(Task) In the copy, include every entry exactly but none of the images.

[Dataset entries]
——————————

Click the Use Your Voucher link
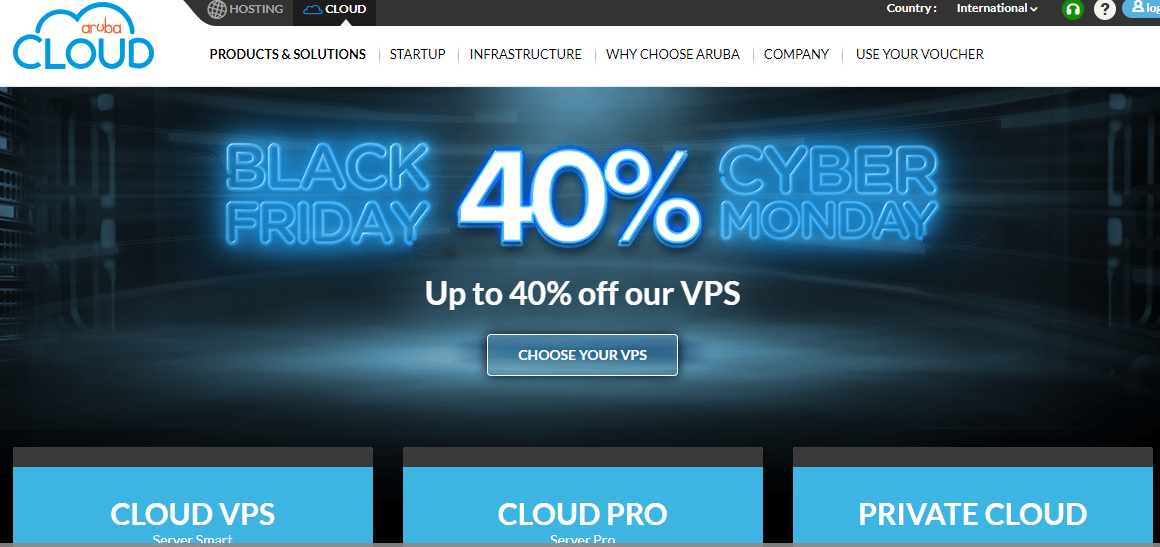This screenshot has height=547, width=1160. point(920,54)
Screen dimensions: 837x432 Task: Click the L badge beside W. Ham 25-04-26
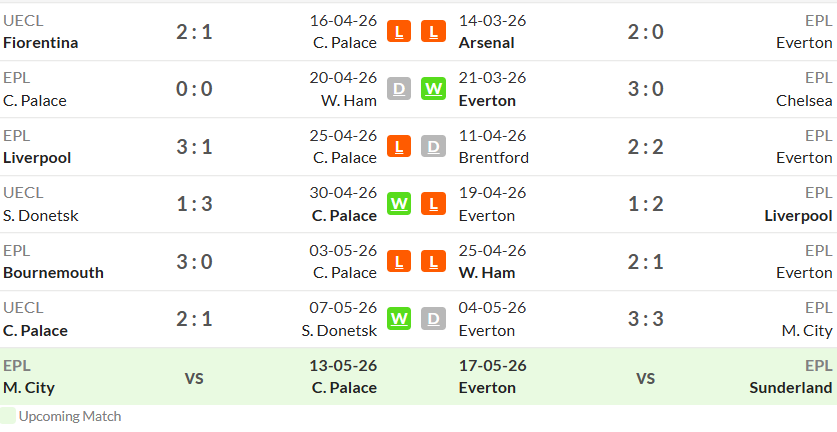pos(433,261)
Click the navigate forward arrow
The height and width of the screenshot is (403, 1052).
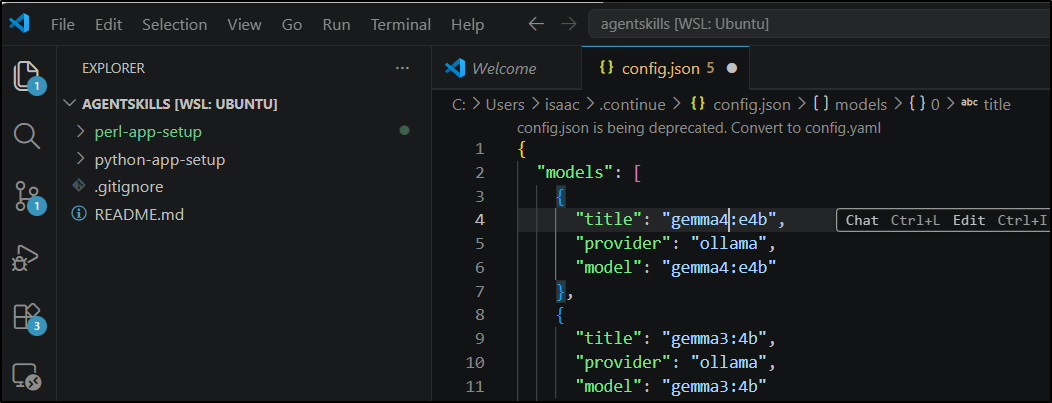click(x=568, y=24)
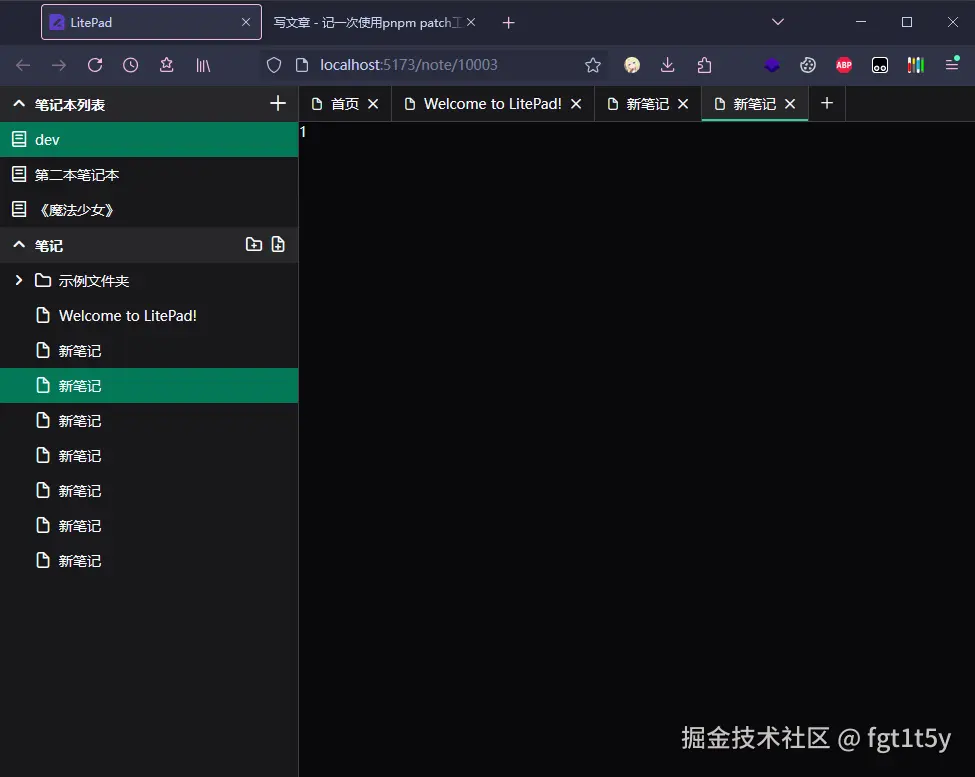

——————————

(Result of this exercise)
Click the Use Your Voucher link
This screenshot has height=547, width=1160. point(920,54)
Screen dimensions: 837x432 Task: Click the L badge beside W. Ham 25-04-26
pos(433,261)
Click the navigate forward arrow
The height and width of the screenshot is (403, 1052).
click(x=568, y=24)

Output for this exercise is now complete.